Avec une évidente fluidité narrative, Martin Dumont alterne une double temporalité, entre les chapitres ancrés dans le présent de l'année 1984 et ceux dédiés aux années glorieuses du groupe. L'enjeu pour Félix est de construire son avenir alors qu'il est tiraillé entre un passé magnifié par la patine du temps, et les réalités concrètes du présent ( un bébé, un couple, des factures à payer ).

« Moi qui n'ai plus de groupe, plus un seul musicien, j'ai la clameur des bars. le brouhaha des salles indifférentes. Les rires, les cris et les anniversaires. le son des retrouvailles et des joies éphémères, le tintement des verres qui trinquent au bonheur de l'instant. J'ai le fracas de la vie qui s'efforce d'être heureuse. »
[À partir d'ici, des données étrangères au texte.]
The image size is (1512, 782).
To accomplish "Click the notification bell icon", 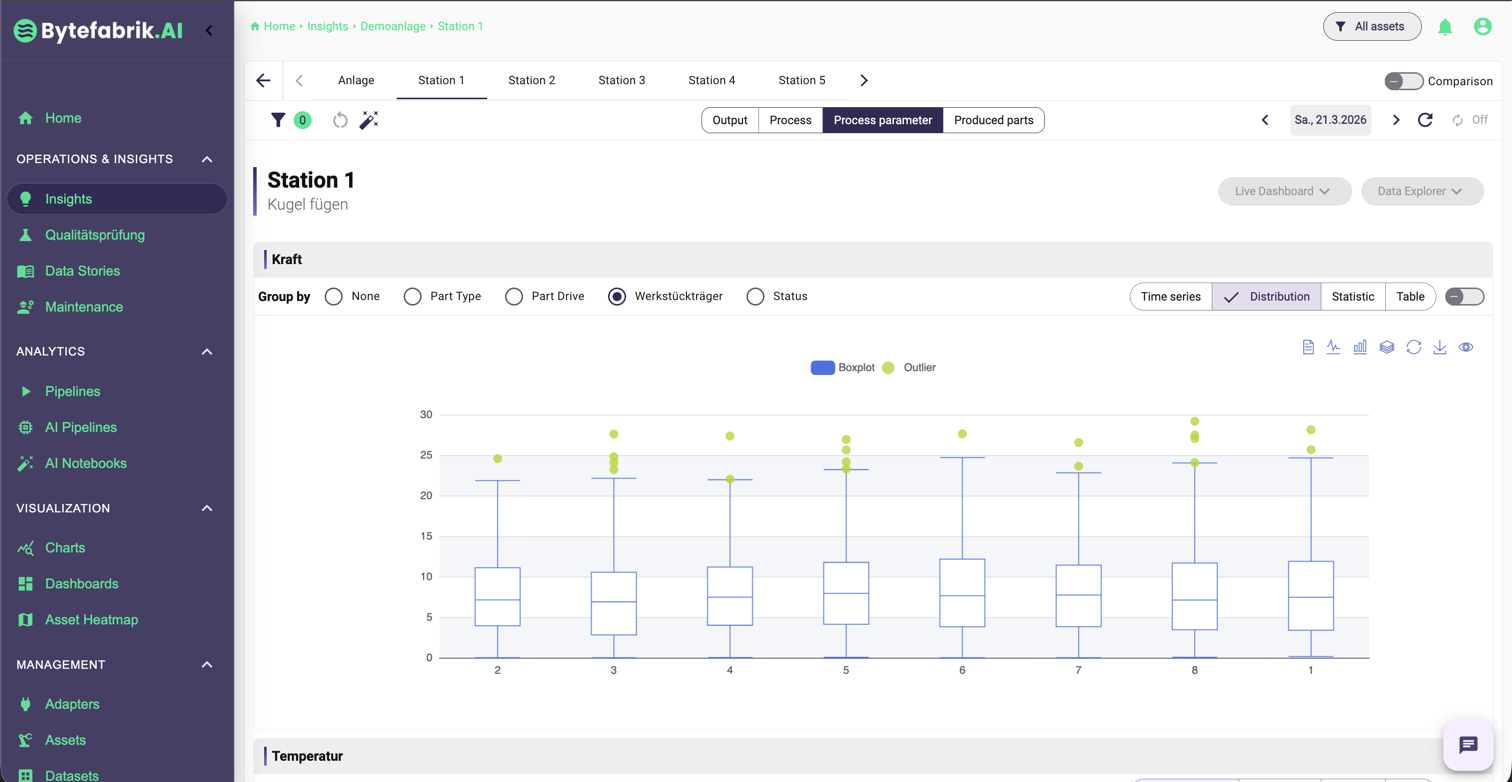I will (1445, 27).
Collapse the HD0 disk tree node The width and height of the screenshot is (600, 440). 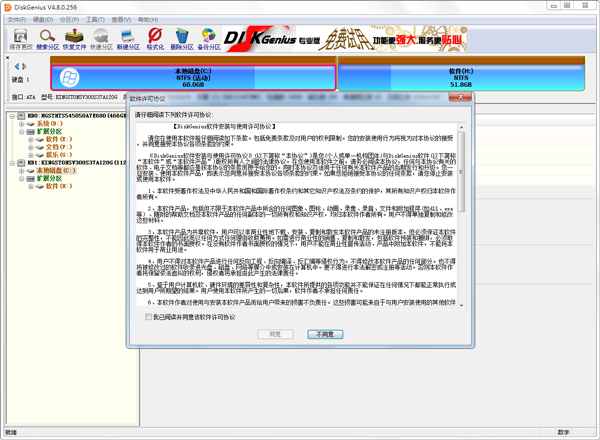tap(12, 115)
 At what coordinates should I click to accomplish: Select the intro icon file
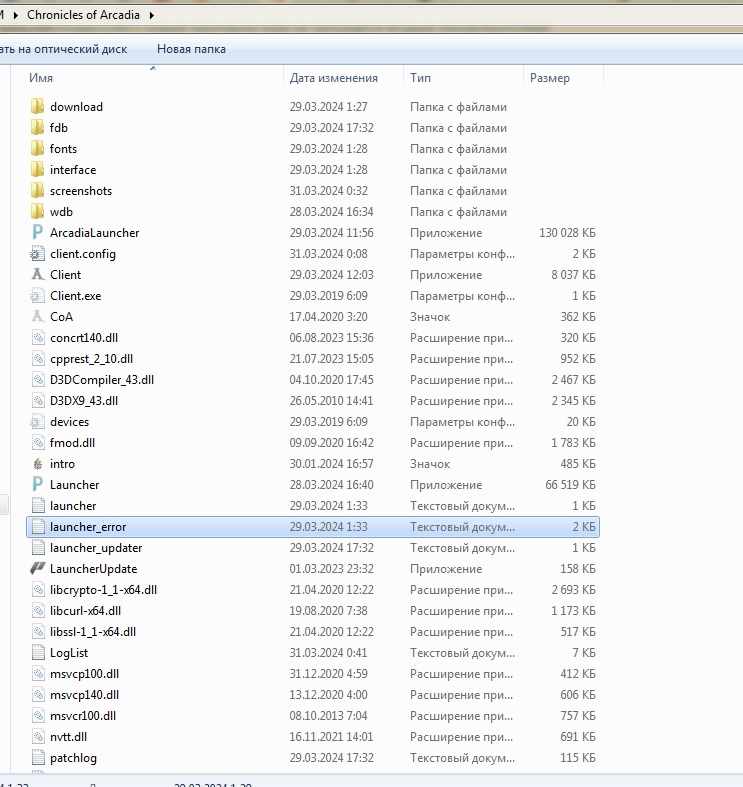[x=38, y=464]
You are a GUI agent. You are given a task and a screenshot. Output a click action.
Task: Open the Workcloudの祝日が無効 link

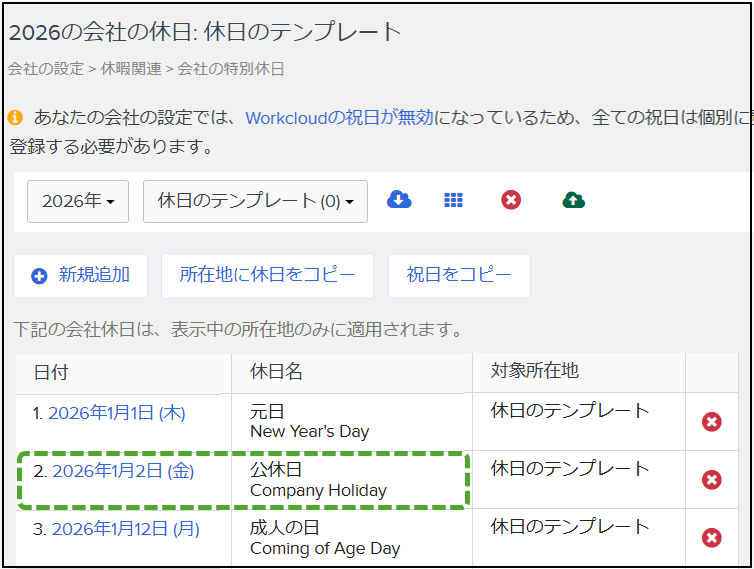coord(340,118)
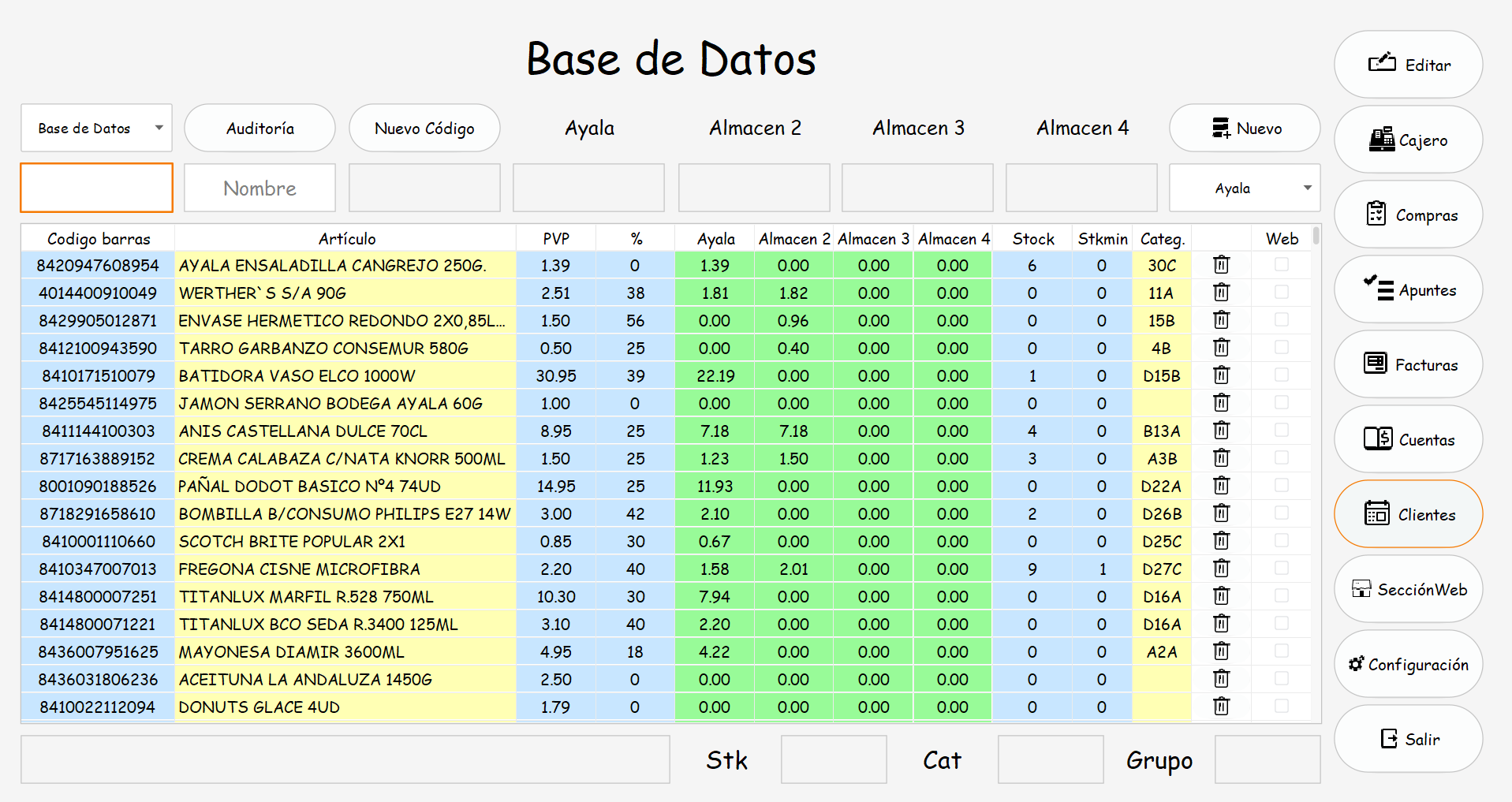Delete the WERTHER'S S/A 90G row via trash icon
Image resolution: width=1512 pixels, height=802 pixels.
(1221, 293)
Martin Dumon est l'écrivain de la douceur. Avec sa prose simple et sobre, mais pas simpliste pour autant, il excelle à trouver un équilibre harmonieux entre la pudeur des sentiments et leur éventail expressif. Tout sonne juste, aussi bien dans les dialogues que dans les les très belles scènes de concert qui retranscrivent parfaitement l'énergie et l'exaltation du musicien.
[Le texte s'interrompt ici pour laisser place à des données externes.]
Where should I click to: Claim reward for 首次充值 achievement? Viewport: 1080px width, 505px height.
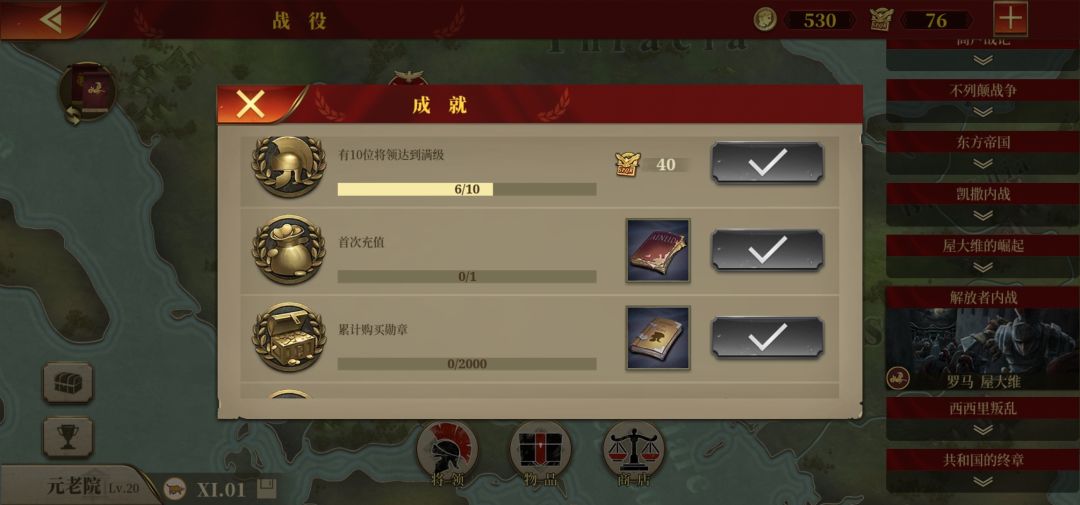767,250
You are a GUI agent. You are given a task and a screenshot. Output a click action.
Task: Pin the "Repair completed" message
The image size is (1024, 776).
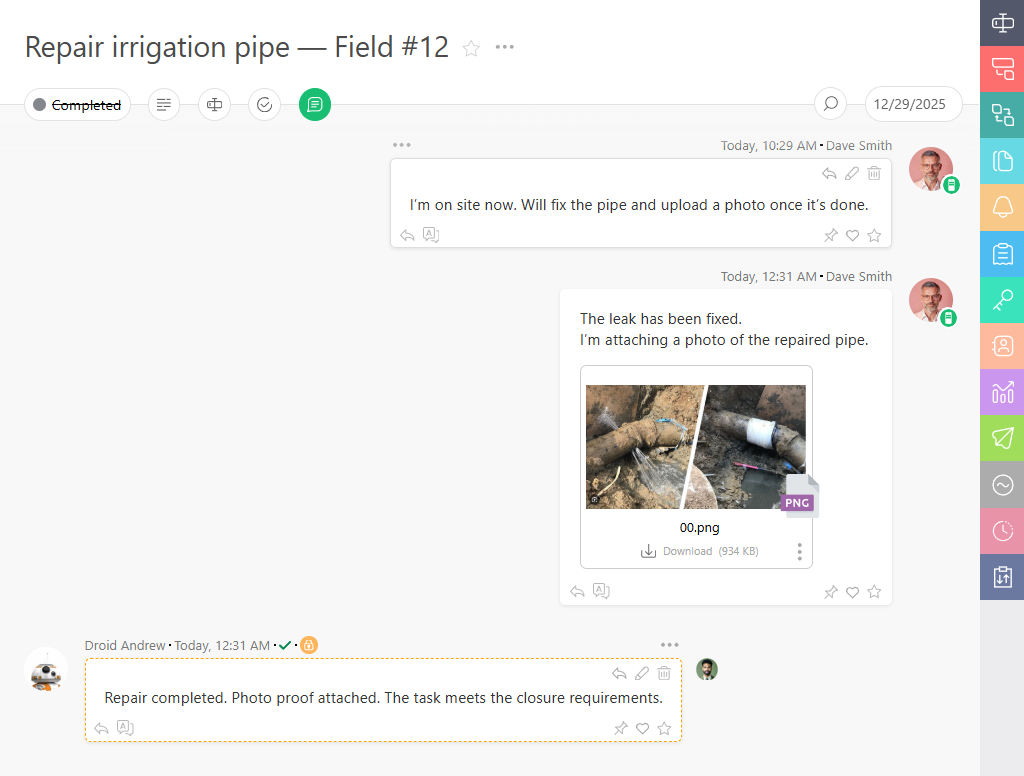pyautogui.click(x=620, y=729)
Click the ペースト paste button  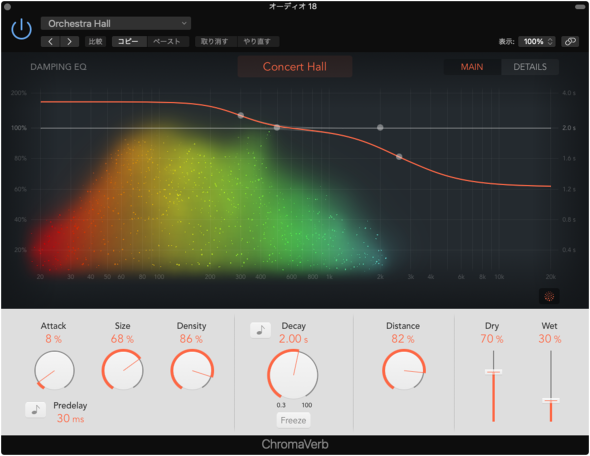(x=167, y=41)
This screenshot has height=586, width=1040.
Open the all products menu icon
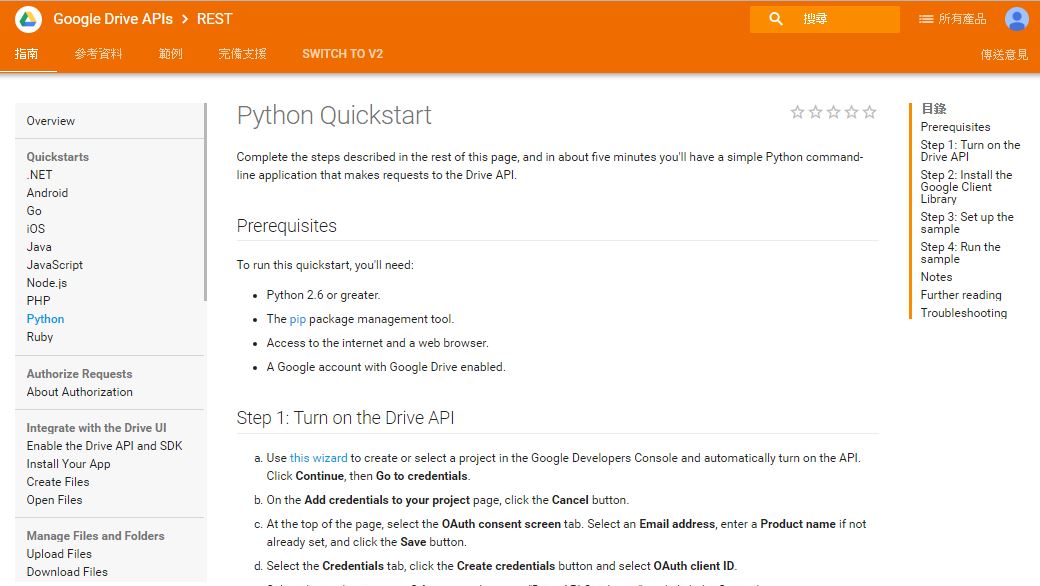pos(926,19)
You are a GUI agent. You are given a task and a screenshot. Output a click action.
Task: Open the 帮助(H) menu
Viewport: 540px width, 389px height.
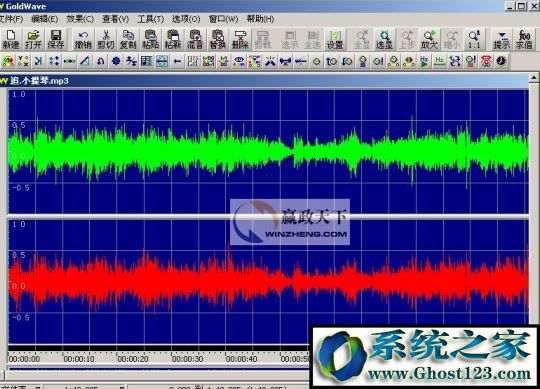click(x=260, y=19)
«  Qu'est-ce qu'il nous reste exactement une fois qu'on a laissé filer nos rêves ? »

Le lecteur accompagne totalement Félix à la croisée des chemins, il comprend son dilemme et est questionné dans sa propre relation à ses rêves de jeunesse. On a tous été des « tireurs d'étoile », on a tous eu à composer avec les réalités triviales du quotidien, on a tous cherché à un moment comme Félix à tourner la page du passé tout en conservant sa flamme vivante pour s'en servir comme tremplin. Félix est un des nôtres, et Martin Dumont aussi tant on devine que cette histoire d'amour, d'amitié, de musique, de paternité, du Paris de Belleville, doit aussi lui appartenir un peu.

Tempo est également très bien construit avec son avancée narrative fluide et subtile, à la fois nostalgique et propulsive. Il y a même un certain suspense à découvrir, par touche, ce qui est arrivé au groupe de rock, à Louis, les causes de leur séparation. Et puis, les dernières pages arrivent avec une certaine évidence pour boucler la boucle et laisser entrevoir une lumière apaisante qui fait du bien au coeur du lecteur.

Un roman humble et sensible, sans esbroufe spectaculaire mais touchant et plein de grâce.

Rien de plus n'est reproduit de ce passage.